_What the task requires_: Count the lines of the material below that contain the string "This". Letter case counts, and your reply should be only the number.

[Records from a pointing dataset]

— Begin —

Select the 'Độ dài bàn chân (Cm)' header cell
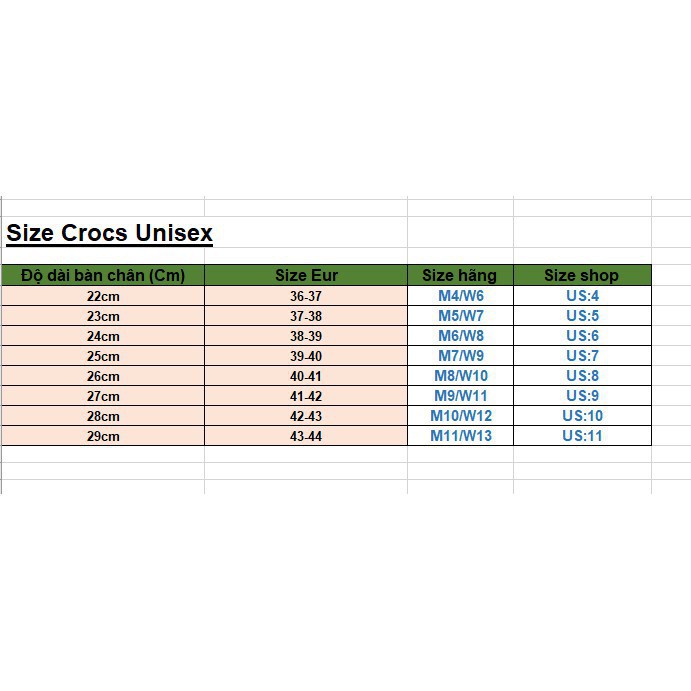The height and width of the screenshot is (691, 691). click(103, 275)
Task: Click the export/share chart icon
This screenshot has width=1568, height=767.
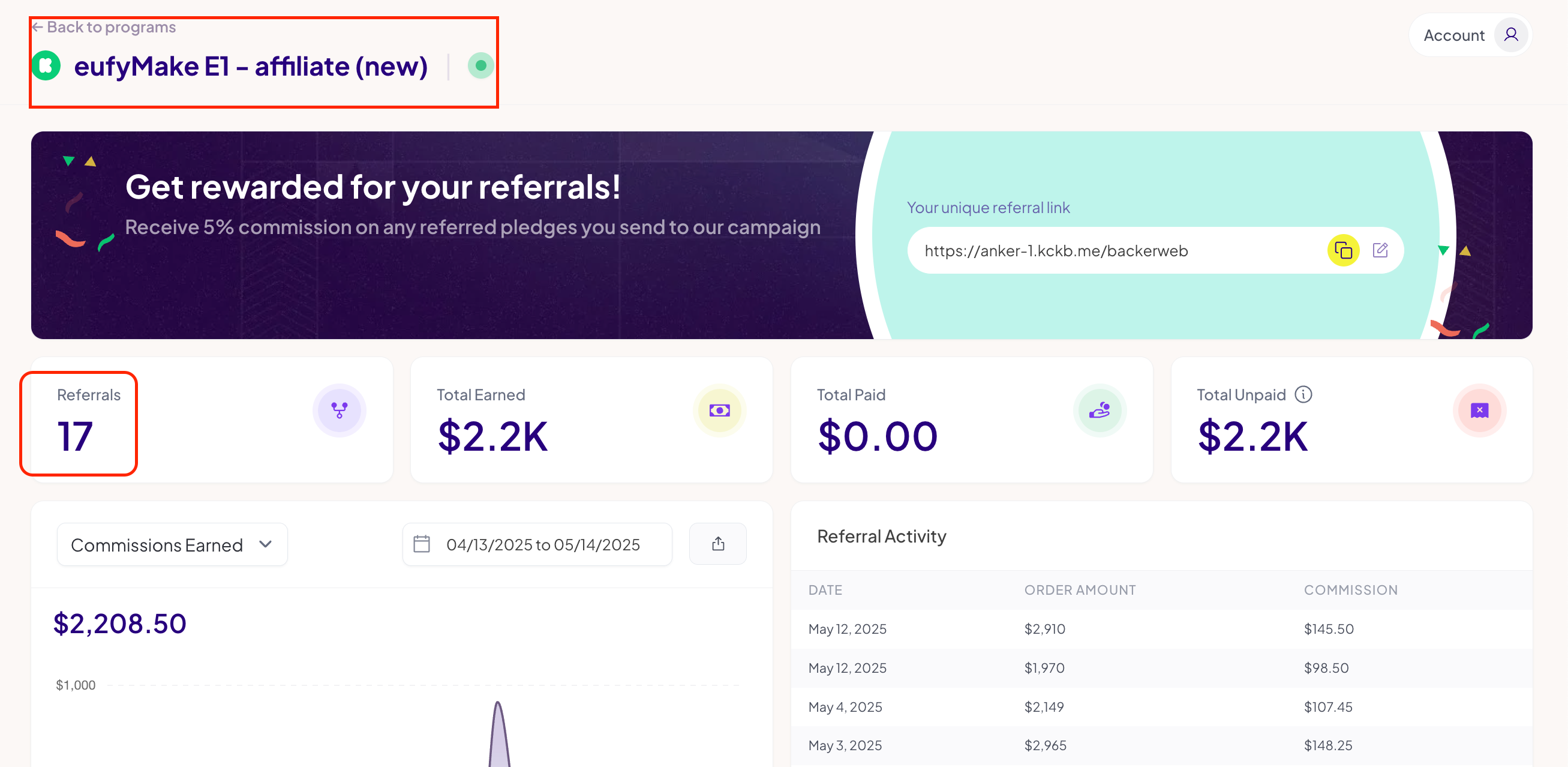Action: (x=717, y=543)
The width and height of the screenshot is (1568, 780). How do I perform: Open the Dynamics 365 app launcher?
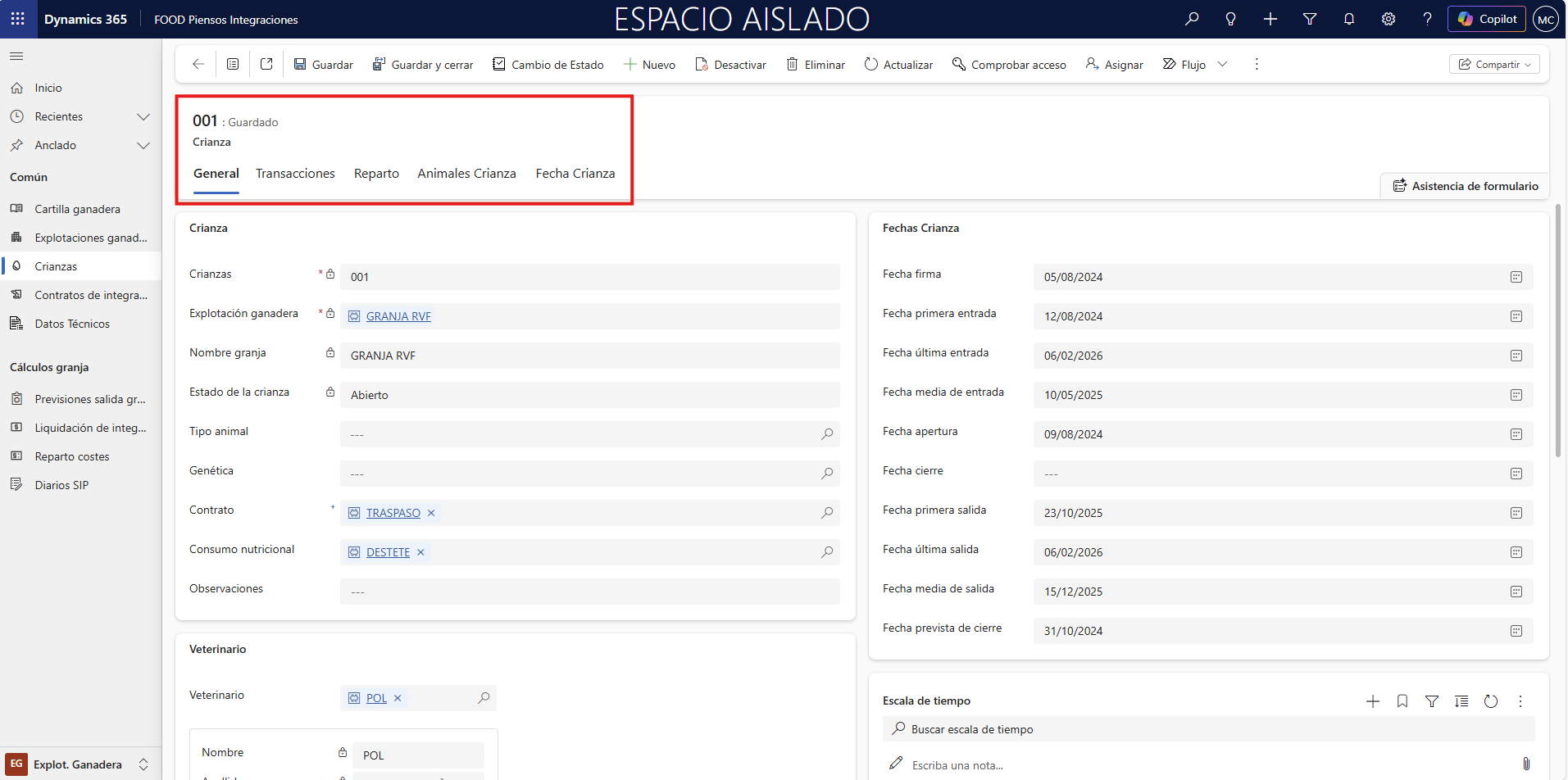[18, 19]
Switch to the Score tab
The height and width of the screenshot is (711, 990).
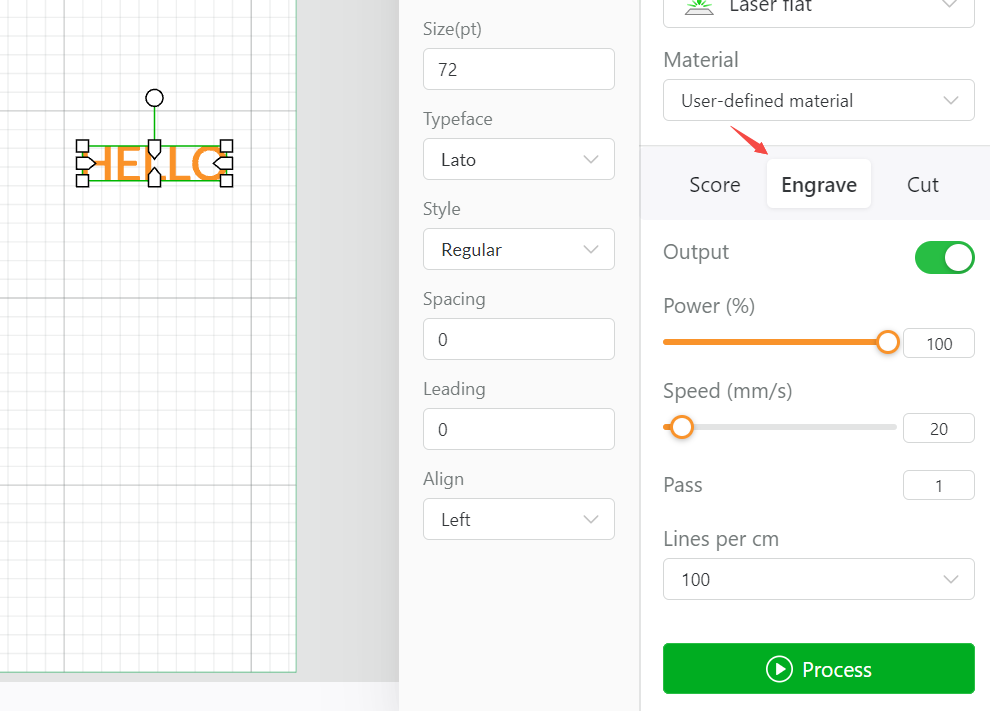click(x=715, y=185)

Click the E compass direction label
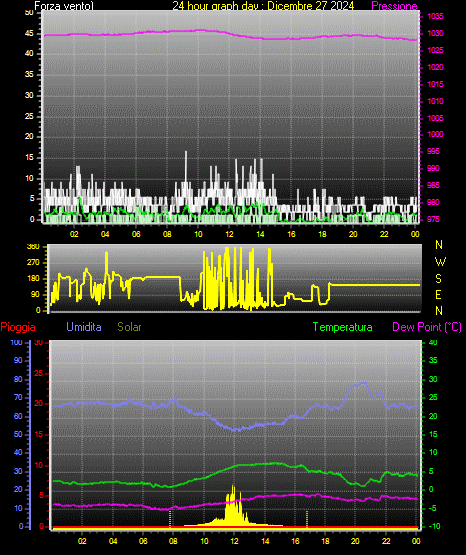click(x=438, y=294)

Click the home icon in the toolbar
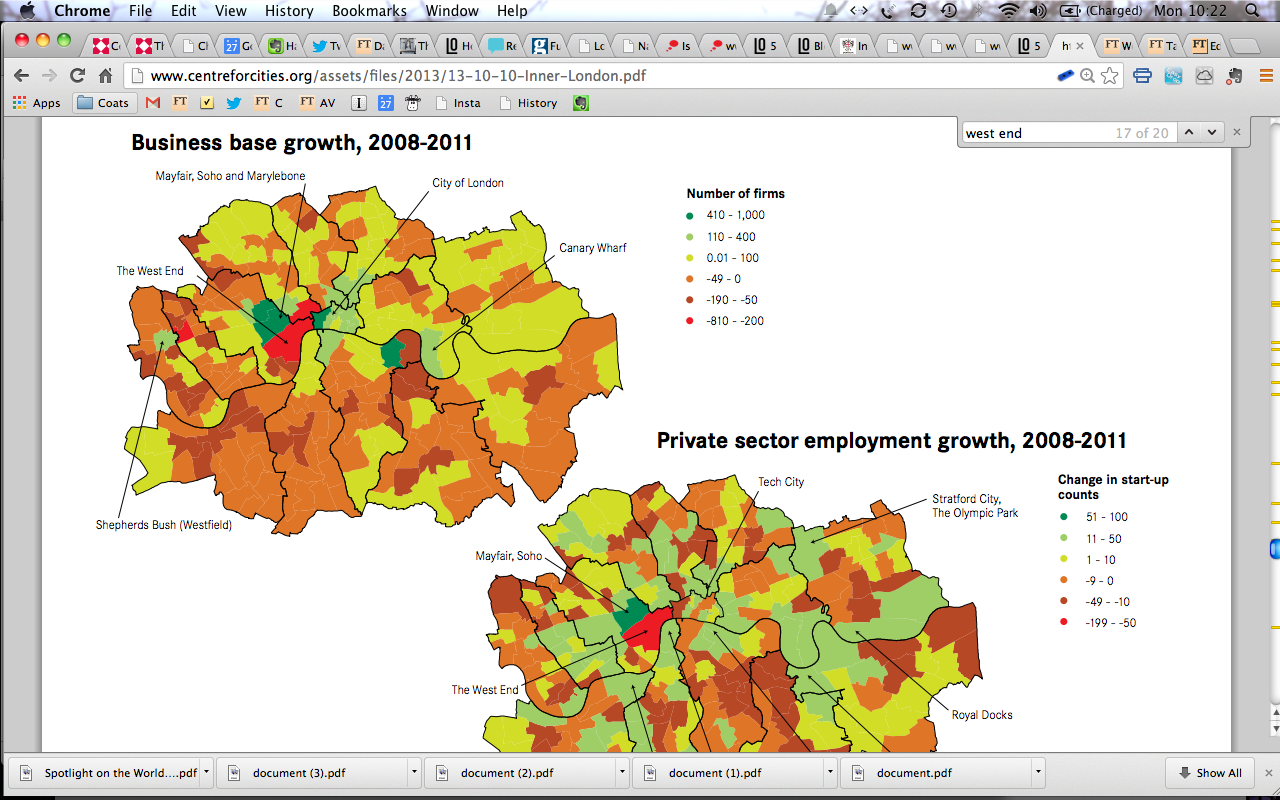pyautogui.click(x=105, y=76)
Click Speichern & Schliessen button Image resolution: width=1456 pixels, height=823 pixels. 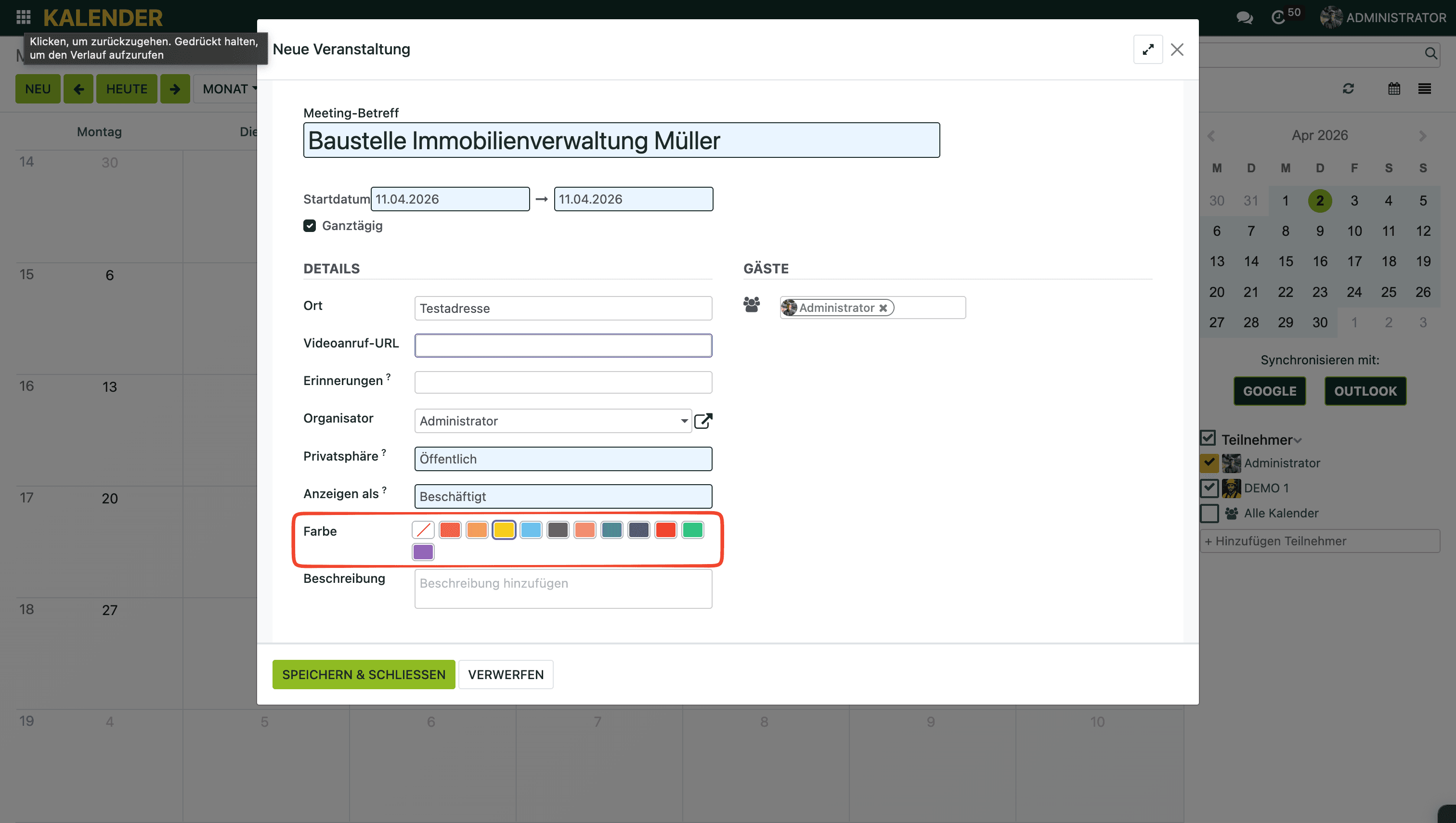(364, 674)
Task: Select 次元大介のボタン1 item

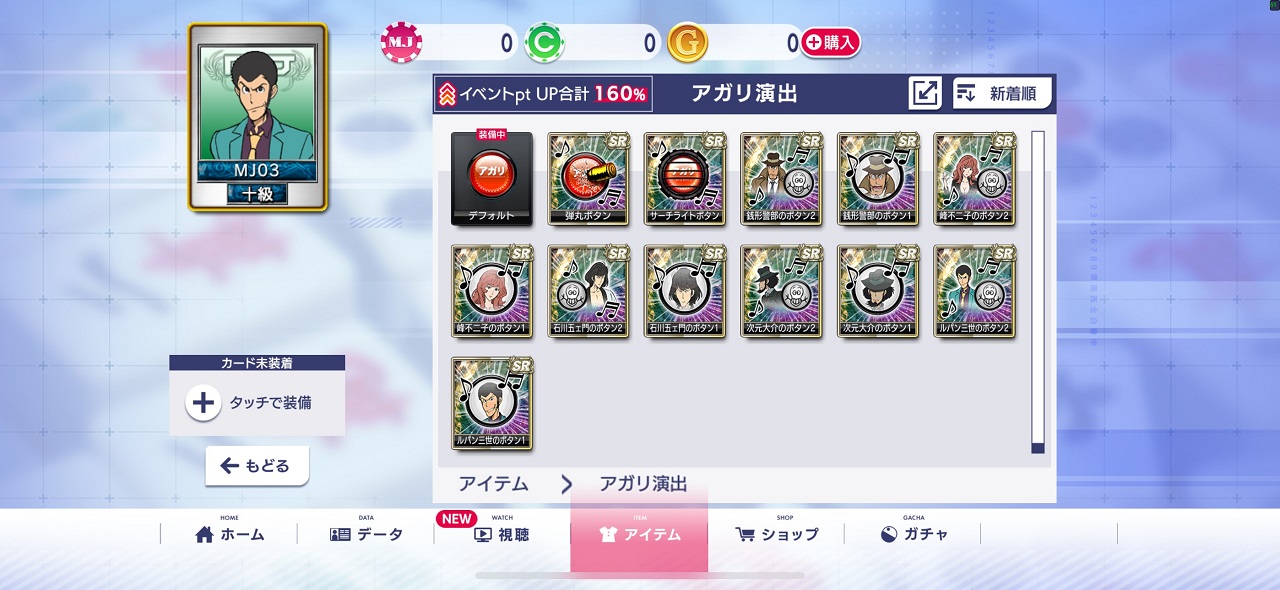Action: point(878,291)
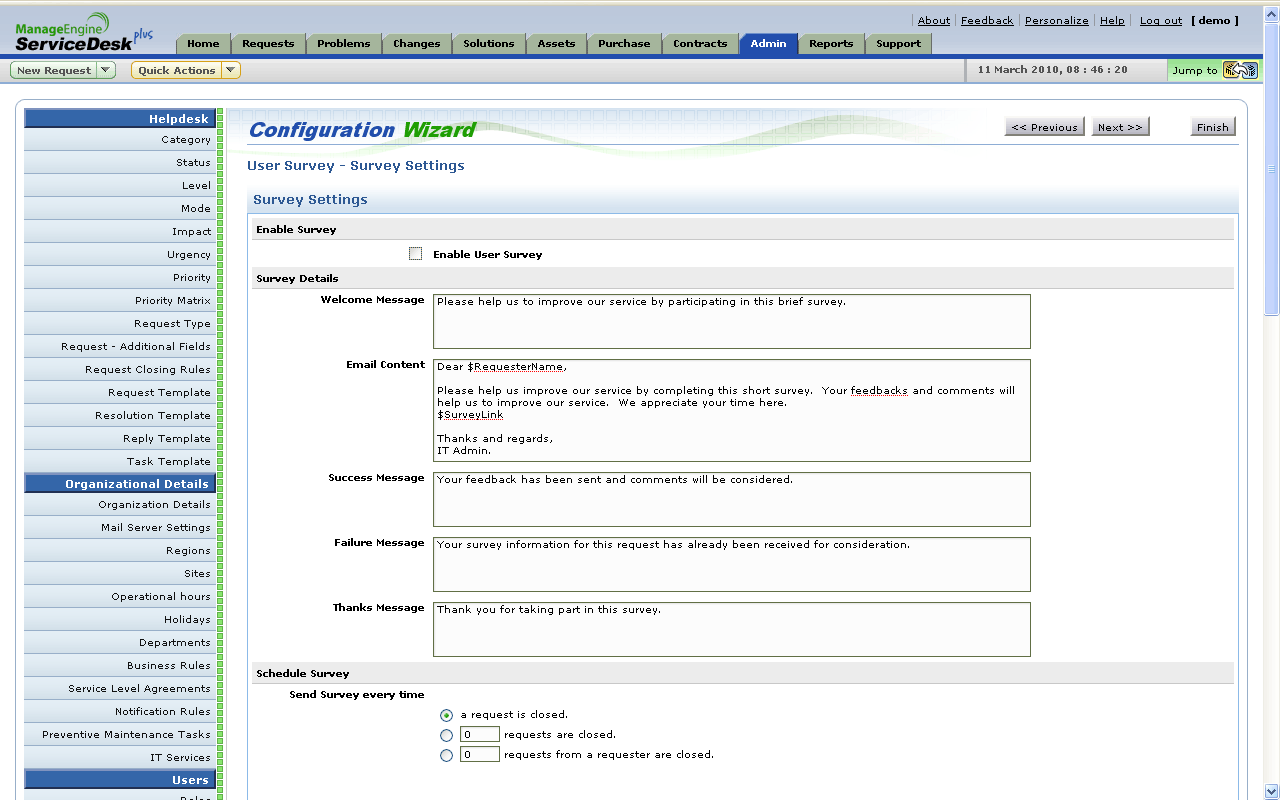Click the Welcome Message text area
This screenshot has width=1280, height=800.
point(730,320)

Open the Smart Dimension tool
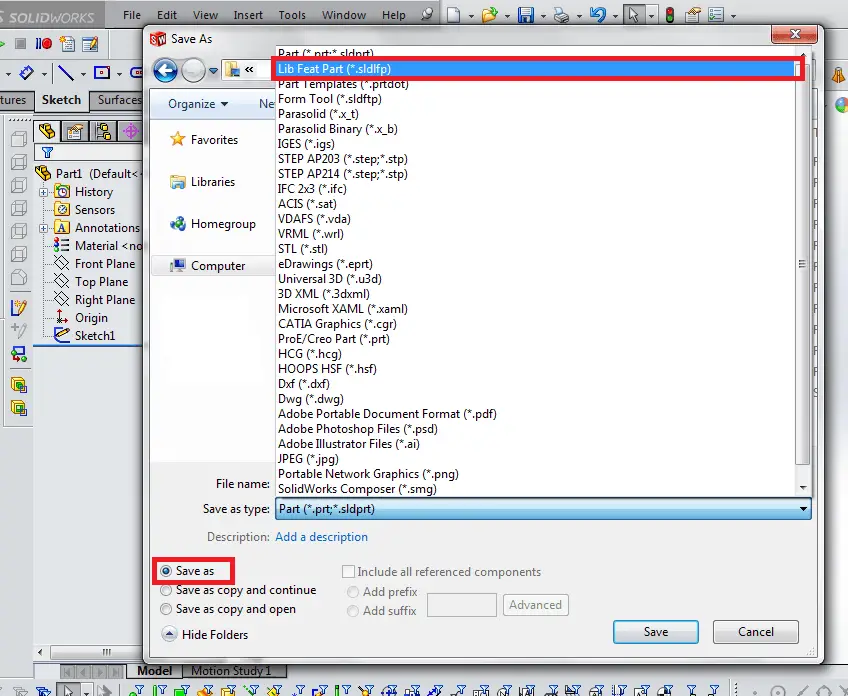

— End —

_Exercise response_: 2